• _AVAILABLE DATA_
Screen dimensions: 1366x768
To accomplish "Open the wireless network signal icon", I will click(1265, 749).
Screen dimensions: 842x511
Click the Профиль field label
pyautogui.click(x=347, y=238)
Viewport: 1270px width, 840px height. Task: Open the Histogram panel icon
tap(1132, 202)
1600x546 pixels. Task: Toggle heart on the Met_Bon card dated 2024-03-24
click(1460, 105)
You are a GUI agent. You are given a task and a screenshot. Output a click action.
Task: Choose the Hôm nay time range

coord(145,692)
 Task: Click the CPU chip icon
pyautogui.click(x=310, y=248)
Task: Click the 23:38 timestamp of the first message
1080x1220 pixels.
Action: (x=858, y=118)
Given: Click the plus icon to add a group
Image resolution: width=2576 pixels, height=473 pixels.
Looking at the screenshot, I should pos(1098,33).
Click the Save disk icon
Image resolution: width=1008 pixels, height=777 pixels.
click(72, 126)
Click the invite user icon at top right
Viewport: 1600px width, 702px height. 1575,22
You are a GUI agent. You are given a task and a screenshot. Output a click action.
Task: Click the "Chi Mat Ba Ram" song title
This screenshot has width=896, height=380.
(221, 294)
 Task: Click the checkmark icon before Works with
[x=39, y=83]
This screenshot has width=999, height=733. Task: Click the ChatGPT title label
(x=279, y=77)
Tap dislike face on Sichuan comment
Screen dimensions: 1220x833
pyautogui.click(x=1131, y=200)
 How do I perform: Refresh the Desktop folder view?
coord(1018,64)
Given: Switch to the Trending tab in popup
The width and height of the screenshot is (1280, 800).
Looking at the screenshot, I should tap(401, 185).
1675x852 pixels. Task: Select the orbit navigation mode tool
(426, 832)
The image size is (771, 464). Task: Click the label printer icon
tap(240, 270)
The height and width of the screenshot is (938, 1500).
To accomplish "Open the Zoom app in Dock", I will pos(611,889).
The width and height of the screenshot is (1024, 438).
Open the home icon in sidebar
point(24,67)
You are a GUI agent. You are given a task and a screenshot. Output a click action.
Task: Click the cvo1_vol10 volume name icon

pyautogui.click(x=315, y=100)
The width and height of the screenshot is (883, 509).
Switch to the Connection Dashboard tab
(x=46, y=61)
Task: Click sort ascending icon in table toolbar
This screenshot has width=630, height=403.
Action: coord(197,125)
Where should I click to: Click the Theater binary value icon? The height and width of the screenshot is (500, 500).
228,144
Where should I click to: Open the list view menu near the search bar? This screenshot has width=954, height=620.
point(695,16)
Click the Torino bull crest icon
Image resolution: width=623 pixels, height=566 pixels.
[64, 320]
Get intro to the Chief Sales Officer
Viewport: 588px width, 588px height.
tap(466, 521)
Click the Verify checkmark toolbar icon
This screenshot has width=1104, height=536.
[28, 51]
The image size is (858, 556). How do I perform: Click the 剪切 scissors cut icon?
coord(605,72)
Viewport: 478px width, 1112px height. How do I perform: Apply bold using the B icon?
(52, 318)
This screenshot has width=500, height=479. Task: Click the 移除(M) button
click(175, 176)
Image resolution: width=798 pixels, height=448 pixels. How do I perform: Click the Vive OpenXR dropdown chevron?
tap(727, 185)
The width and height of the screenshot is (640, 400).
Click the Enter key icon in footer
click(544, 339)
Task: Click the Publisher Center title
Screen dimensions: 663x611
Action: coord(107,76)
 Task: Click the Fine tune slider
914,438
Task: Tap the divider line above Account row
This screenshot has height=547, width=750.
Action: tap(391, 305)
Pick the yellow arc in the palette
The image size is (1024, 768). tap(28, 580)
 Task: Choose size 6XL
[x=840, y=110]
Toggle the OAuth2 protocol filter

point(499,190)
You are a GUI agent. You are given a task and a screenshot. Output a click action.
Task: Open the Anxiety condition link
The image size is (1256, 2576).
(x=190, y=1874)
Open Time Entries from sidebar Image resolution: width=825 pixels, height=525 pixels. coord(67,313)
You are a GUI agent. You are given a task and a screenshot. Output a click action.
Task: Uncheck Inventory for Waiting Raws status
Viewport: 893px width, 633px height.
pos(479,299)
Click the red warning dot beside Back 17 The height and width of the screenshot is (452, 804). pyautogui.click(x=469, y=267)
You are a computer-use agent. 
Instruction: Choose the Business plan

• _EXERCISE_
Print each entry exactly as it appears above.

• _THE ANSWER_
Screen dimensions: 1366x768
To accomplish "Open the wireless network signal icon", I will click(1265, 749).
Screen dimensions: 842x511
Click the Профиль field label
pyautogui.click(x=347, y=238)
Viewport: 1270px width, 840px height. Task: Open the Histogram panel icon
tap(1132, 202)
1600x546 pixels. Task: Toggle heart on the Met_Bon card dated 2024-03-24
click(1460, 105)
You are a GUI agent. You are given a task and a screenshot. Output a click action.
Task: Choose the Hôm nay time range

coord(145,692)
 Task: Click the CPU chip icon
pyautogui.click(x=310, y=248)
Task: Click the 23:38 timestamp of the first message
1080x1220 pixels.
Action: (x=858, y=118)
Given: Click the plus icon to add a group
Image resolution: width=2576 pixels, height=473 pixels.
Looking at the screenshot, I should pos(1098,33).
Click the Save disk icon
Image resolution: width=1008 pixels, height=777 pixels.
click(72, 126)
Click the invite user icon at top right
Viewport: 1600px width, 702px height. 1575,22
You are a GUI agent. You are given a task and a screenshot. Output a click action.
Task: Click the "Chi Mat Ba Ram" song title
This screenshot has width=896, height=380.
(221, 294)
 Task: Click the checkmark icon before Works with
[x=39, y=83]
This screenshot has width=999, height=733. Task: Click the ChatGPT title label
(x=279, y=77)
Tap dislike face on Sichuan comment
Screen dimensions: 1220x833
pyautogui.click(x=1131, y=200)
 How do I perform: Refresh the Desktop folder view?
coord(1018,64)
Given: Switch to the Trending tab in popup
The width and height of the screenshot is (1280, 800).
Looking at the screenshot, I should tap(401, 185).
1675x852 pixels. Task: Select the orbit navigation mode tool
(426, 832)
The image size is (771, 464). Task: Click the label printer icon
tap(240, 270)
The height and width of the screenshot is (938, 1500).
To accomplish "Open the Zoom app in Dock", I will pos(611,889).
The width and height of the screenshot is (1024, 438).
Open the home icon in sidebar
point(24,67)
You are a GUI agent. You are given a task and a screenshot. Output a click action.
Task: Click the cvo1_vol10 volume name icon

pyautogui.click(x=315, y=100)
The width and height of the screenshot is (883, 509).
Switch to the Connection Dashboard tab
(x=46, y=61)
Task: Click sort ascending icon in table toolbar
This screenshot has width=630, height=403.
Action: coord(197,125)
Where should I click to: Click the Theater binary value icon? The height and width of the screenshot is (500, 500).
228,144
Where should I click to: Open the list view menu near the search bar? This screenshot has width=954, height=620.
point(695,16)
Click the Torino bull crest icon
Image resolution: width=623 pixels, height=566 pixels.
[64, 320]
Get intro to the Chief Sales Officer
Viewport: 588px width, 588px height.
tap(466, 521)
Click the Verify checkmark toolbar icon
This screenshot has width=1104, height=536.
[28, 51]
The image size is (858, 556). How do I perform: Click the 剪切 scissors cut icon?
coord(605,72)
Viewport: 478px width, 1112px height. How do I perform: Apply bold using the B icon?
(52, 318)
This screenshot has width=500, height=479. Task: Click the 移除(M) button
click(175, 176)
Image resolution: width=798 pixels, height=448 pixels. How do I perform: Click the Vive OpenXR dropdown chevron?
tap(727, 185)
The width and height of the screenshot is (640, 400).
Click the Enter key icon in footer
click(544, 339)
Task: Click the Publisher Center title
Screen dimensions: 663x611
Action: coord(107,76)
 Task: Click the Fine tune slider
914,438
Task: Tap the divider line above Account row
This screenshot has height=547, width=750.
Action: tap(391, 305)
Pick the yellow arc in the palette
The image size is (1024, 768). tap(28, 580)
 Task: Choose size 6XL
[x=840, y=110]
Toggle the OAuth2 protocol filter

point(499,190)
You are a GUI agent. You are given a task and a screenshot. Output a click action.
Task: Open the Anxiety condition link
The image size is (1256, 2576).
(x=190, y=1874)
Open Time Entries from sidebar Image resolution: width=825 pixels, height=525 pixels. coord(67,313)
You are a GUI agent. You are given a task and a screenshot. Output a click action.
Task: Uncheck Inventory for Waiting Raws status
Viewport: 893px width, 633px height.
pos(479,299)
Click the red warning dot beside Back 17 The height and width of the screenshot is (452, 804). pyautogui.click(x=469, y=267)
You are a computer-use agent. 
Instruction: Choose the Business plan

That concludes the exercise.